Re: Czytnik za ok. 500 zł, sporo czytam
6 cali jest standardem, który wystarcza do częstego czytania. Obecnie takie czytniki są tak lekkie i cienkie, że spokojnie mieszczą się prawie wszędzie, włączając w to kieszeń spodni, marynarki czy kurtki
Czytnika nie ma sensu wyłączać, tryb uśpienia jest tak efektywny, że nic się nie traci, a czytać można natychmiast po obudzeniu (ew. otwarciu etui).
Jeżeli jednak chciałbyś coś większego, to są już na rynku czytniki nieco (w praktyce sporo) większe, czyli 6,8 cala.
Przykłady to: Kobo Aura HD lub H2O, Onyx Boox T68 Lynx.
Te czytniki jednak są już ciut cięższe (=mniej poręczne, nie zmieszczą się w kieszeni) i droższe (<700 zł).
Praktycznie wszystkie współczesne czytniki mają WiFi (oprócz tych najtańszych), natomiast zdjęcia wyświetlają wszystkie praktycznie tak samo, czyli w 16 odcieniach szarości, bo wszystkie mają ekran e-ink tego samego producenta.
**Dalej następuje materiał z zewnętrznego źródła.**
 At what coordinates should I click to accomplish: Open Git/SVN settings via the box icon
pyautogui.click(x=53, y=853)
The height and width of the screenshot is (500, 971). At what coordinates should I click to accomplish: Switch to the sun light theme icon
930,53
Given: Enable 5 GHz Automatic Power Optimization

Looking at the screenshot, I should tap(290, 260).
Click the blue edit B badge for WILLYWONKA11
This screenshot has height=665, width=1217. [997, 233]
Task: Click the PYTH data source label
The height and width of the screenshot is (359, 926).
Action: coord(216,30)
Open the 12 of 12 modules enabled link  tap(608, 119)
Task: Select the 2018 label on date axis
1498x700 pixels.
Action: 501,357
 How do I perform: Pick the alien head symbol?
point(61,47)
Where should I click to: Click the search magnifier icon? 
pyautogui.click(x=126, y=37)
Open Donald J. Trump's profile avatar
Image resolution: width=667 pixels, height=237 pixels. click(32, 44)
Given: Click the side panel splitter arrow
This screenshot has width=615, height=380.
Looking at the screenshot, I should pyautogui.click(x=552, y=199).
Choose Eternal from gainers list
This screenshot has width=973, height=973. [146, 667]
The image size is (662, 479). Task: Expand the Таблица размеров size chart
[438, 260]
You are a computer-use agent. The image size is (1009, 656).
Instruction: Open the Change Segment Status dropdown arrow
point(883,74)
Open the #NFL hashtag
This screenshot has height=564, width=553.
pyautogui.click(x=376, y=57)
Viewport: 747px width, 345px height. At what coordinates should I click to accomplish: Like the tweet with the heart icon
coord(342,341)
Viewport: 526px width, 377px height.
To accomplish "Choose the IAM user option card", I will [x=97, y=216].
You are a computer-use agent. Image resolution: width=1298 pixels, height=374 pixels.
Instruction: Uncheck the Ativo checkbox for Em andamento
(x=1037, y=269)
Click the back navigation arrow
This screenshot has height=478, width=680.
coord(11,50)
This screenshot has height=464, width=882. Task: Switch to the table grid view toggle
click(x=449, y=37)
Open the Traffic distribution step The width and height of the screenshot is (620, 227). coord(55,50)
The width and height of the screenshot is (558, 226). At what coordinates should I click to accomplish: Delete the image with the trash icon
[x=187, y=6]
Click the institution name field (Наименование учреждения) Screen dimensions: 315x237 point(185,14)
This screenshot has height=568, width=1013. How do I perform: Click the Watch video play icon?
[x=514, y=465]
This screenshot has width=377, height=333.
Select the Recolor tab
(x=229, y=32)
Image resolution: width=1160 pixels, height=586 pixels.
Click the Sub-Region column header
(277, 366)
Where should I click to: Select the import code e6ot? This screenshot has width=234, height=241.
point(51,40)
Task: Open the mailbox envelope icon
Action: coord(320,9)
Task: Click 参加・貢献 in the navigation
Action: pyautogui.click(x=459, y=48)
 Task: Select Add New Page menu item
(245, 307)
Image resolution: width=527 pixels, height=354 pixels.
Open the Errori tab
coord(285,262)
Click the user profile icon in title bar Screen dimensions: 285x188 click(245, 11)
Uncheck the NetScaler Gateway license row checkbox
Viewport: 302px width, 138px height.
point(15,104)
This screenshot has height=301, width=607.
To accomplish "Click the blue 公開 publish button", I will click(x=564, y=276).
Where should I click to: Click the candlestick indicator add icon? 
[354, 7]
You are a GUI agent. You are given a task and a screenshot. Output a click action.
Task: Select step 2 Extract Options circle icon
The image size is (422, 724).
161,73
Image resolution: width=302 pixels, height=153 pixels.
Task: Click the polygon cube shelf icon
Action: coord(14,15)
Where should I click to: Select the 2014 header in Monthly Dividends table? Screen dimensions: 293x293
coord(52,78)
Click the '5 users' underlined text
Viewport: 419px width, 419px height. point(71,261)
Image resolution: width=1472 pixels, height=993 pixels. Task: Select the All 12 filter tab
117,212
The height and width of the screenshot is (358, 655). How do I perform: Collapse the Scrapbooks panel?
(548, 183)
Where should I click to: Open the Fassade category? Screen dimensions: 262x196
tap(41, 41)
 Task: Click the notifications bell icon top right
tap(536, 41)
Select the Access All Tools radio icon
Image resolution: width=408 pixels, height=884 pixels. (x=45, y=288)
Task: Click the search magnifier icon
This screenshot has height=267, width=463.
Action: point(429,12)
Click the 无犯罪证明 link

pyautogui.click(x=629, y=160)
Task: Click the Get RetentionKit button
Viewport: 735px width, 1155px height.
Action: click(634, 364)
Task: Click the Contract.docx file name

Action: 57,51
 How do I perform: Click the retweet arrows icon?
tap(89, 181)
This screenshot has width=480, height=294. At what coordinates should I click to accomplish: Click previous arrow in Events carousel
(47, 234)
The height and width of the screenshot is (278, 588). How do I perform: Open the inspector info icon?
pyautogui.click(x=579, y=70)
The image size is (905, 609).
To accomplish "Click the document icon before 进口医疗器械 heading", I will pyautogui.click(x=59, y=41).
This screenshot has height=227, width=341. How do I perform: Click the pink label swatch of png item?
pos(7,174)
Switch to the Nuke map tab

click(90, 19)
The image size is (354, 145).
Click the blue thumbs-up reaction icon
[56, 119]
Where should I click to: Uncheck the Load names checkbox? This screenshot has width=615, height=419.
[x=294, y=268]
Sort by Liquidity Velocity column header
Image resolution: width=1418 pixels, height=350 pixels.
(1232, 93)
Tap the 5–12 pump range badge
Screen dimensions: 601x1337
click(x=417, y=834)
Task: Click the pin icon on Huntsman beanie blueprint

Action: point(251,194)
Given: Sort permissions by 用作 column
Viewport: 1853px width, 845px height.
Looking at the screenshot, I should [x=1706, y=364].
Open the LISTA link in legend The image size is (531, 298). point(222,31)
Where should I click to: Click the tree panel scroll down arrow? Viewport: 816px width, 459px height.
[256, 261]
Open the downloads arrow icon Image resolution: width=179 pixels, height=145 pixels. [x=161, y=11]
Są różne typy ekranu (Pearl, Carta...) - różnice są tylko w kontraście i dokładności czyszczenia cieni, czyli pozostałości po poprzedniej zawartości ekranu. Te pozostałości są mniejsze niż przebicie tekstu z drugiej strony kartki w książce, a całkowite czyszczenie dokonywane jest przez pełne odświeżenie (tzw. flash), które poznać po chwilowym mignięciu czerni na ekranie.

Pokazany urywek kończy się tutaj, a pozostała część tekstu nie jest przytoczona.